These biscotti have almonds baked in,
not alimony 

Atherton v. Atherton, 2019 VT 15

By Chris Larson

I’m writing about this case from the Speakeasy Cafe in Rutland, eating a plate of almond cookies. As an aside, this is a really good cookie and a fabulous coffee shop. Check it out if you’re in our fair city.

This aside is related to our discussion of this case because these cookies have fat almonds baked into them with the pointy ends sticking out of the sugared tops. And the rule of the case concerns the information “baked in” to decisions on spousal maintenance. I can’t take credit for this tortured metaphor—the Supreme Court came up with it, as you will read shortly.

This case is about whether you can get your alimony payments reduced if you lose your job.

The husband in this case asked the family court to reduce his spousal maintenance obligation after he lost his job. The trial court refused to do so, but the Supreme Court overturns this decision.

Husband was an adjuster for an insurance company making about $70,000 per year.

Husband and wife were married for twenty years. When they got divorced , the trial court ordered Husband to pay $1,500 per month to Wife for ten years. That’s $180,000. After those payments, he would continue to pay a lesser amount, depending on whether he retired.

While the divorce was pending, but before the final order, Husband received a written warning from his supervisor that sounded pretty serious. It warned that he might be terminated. Shortly before the divorce proceedings ended with an order, Husband took a leave of absence, in part because of the anxiety and depression from the divorce. After the divorce was final, he returned to work briefly but was fired after less than a month.

Husband filed to modify his spousal maintenance downward while he looked for new work. Wife opposed this motion.

The question for the trial court was whether the termination of Husband’s employment was foreseeable. That’s because the standard to modify the spousal maintenance award is a “real, substantial, and unanticipated change of circumstances.” There’s no doubt that losing his career job was a real and substantial change—the only question was whether it was foreseeable. Strangely, if Husband knew he would be fired, he would be unable to change the order; if he didn’t foresee it, all was well.

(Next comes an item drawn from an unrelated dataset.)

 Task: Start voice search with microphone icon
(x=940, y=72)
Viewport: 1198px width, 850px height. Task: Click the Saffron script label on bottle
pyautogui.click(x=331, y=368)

The trial court denied Husband’s motion, meaning he would be required to keep paying $1,500 per month even though he didn’t have a job. The reasoning was that Husband knew, at the time he filed the stipulation that provided the basis for the judgment, that he had been warned that he might be fired.

Did Husband’s knowledge that he might be fired mean that he can’t get his alimony reduced when he does get fired?

The Supreme Court rehearses a history of opinions on the issue of when a termination is foreseeable. It notes cases that found  a termination caused by wrongdoing engaged in years before a divorce was not a foreseeable reason. It discusses a case where the payor spouse was charged with a crime at the time of a divorce, but sentenced after, and found that loss of income unforeseeable as well. Finally, it reviews the facts of a case where the payor spouse was remarried, causing an increase in expenses. The Court reversed that case as well, noting that remarriage might be a “reasonable anticipation,” it was not foreseeable, either.

The Supreme Court derives from these cases the rule that a change is unanticipated if it departs substantially from the assumptions considered in the maintenance order. The question is whether the change of circumstance was “baked in” to the support order or not. I’m not kidding about this—that’s the rule articulated in paragraph 18 of Atherton.

And with that, I’m getting another round of almond cookies.